EBNEO Commentary: Umbrella Review Evaluating Interventions to Decrease Risk of Bronchopulmonary Dysplasia in Preterm Neonates
MANUSCRIPT CITATION
Abiramalatha T, Ramaswamy VV, Bandyopadhyay T, Somanath SH, Shaik NB, Pullattayil AK, Weiner GM. Interventions to Prevent Bronchopulmonary Dysplasia in Preterm Neonates: An Umbrella Review of Systematic Reviews and Meta-analyses. JAMA Pediatrics 2022; 176:502-516. PMID 35226067.
REVIEWED BY
Sara Stucker, MD
Neonatal-Perinatal Medicine Fellow
University of Minnesota
Stuck085@umn.edu
Ellen Diego, MD
Assistant Professor of Pediatrics
University of Minnesota
Diego008@umn.edu
QUESTION
What interventions are effective for preventing bronchopulmonary dysplasia (BPD) or mortality at 36 weeks’ postmenstrual age (PMA) in preterm neonates as evaluated in systematic reviews with meta-analyses?
P: Preterm infants born at less than 37 weeks’ gestation
I: Clinical care interventions in the delivery room or Neonatal Intensive Care Unit (NICU)
C: Current unit practice standard
O: Bronchopulmonary dysplasia (BPD) or mortality
T: 36 weeks’ PMA
METHODS
- Design: Umbrella review of systematic reviews with meta-analyses
- Allocation: Varies with individual study, all randomized control trials (RCTs)
- Blinding: Varies based on individual study
- Follow-up period: 36 weeks’ PMA
- Setting: All studies conducted in a hospital setting in the NICU with some studies also conducted in the delivery room.
- Patients: Premature infants at risk for BPD
o Inclusion Criteria: Systematic reviews with meta-analyses of RCTs evaluating interventions in preterm infants <37 weeks’ gestation that reported BPD as a primary or secondary outcome.
o Exclusion Criteria: RCTs pooled with nonrandomized trials or systematic reviews based on network meta-analyses. When systematic reviews evaluated the same research question, authors included the most recent high-quality review with the highest number of RCTs.
- Intervention: Clinical care interventions in the delivery room or NICU
- Outcomes:
o Primary outcome: BPD or mortality at 36 weeks’ PMA and BPD at 36 weeks’ PMA.
o Secondary outcomes: BPD at 28 days of life and BPD or mortality at 28 days of life
- Analysis and Sample Size: The AMSTAR2 tool assessed the quality of the systematic reviews and reported study quality as high, moderate, low, or critically low. GRADE methodology assessed the certainty of evidence (COE) of the effect estimates in the meta-analyses and reported the effect estimate certainty as high, moderate, low, or very low.
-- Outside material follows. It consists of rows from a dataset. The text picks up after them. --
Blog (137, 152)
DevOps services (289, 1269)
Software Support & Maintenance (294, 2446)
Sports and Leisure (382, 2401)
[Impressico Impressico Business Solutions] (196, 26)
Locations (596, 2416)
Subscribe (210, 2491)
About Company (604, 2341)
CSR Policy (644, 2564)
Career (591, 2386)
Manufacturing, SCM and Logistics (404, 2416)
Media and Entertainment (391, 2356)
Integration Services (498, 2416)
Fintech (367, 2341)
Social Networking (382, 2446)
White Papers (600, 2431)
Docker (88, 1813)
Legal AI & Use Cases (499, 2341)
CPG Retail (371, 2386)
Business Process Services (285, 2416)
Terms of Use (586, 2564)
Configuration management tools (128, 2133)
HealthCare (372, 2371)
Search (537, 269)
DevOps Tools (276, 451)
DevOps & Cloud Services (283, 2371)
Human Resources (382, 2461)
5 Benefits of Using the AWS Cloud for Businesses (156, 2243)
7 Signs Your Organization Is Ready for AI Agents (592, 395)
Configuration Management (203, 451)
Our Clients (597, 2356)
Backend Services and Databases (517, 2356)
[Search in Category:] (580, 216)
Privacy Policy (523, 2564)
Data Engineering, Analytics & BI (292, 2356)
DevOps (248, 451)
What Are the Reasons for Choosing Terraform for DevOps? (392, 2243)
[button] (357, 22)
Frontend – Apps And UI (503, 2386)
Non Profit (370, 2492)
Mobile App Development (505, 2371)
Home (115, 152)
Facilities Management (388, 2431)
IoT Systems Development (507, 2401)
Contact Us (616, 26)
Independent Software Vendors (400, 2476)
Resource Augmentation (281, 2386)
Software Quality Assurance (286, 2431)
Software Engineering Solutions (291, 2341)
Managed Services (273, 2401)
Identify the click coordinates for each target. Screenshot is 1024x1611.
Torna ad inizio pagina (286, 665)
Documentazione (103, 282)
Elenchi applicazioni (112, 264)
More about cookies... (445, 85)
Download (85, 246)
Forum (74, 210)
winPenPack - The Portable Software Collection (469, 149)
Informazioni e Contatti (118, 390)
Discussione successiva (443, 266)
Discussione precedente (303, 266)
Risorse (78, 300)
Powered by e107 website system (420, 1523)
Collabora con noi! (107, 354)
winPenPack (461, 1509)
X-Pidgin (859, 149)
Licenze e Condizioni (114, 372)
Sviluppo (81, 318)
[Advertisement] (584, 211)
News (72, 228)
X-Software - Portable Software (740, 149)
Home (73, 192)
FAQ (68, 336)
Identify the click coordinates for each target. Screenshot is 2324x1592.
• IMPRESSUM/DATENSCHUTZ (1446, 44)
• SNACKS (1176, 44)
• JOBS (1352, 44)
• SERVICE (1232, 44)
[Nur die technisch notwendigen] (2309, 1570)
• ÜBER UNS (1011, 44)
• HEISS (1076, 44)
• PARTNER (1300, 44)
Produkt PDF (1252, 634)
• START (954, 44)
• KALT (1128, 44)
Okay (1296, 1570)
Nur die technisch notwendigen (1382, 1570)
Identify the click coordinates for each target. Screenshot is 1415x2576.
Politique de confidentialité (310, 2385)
Two authors independently evaluated each study.
- Patient follow-up: Varied across studies, not reported in umbrella review.
MAIN RESULTS
This umbrella review included 154 systematic reviews with meta-analyses of RCTs evaluating 251 research questions.
AMSTAR2 Assessment of Systematic Reviews: The authors utilized AMSTAR2 (A MeaSurement Tool to Assess systematic Reviews) methodology to assess systematic review quality. The authors graded 110 (71.4%) studies as high-quality systematic reviews and 38 (24.6%) studies as low or very low-quality reviews based on AMSTAR2 rating. The use of individual patient data in the meta-analysis excluded 6 systematic reviews.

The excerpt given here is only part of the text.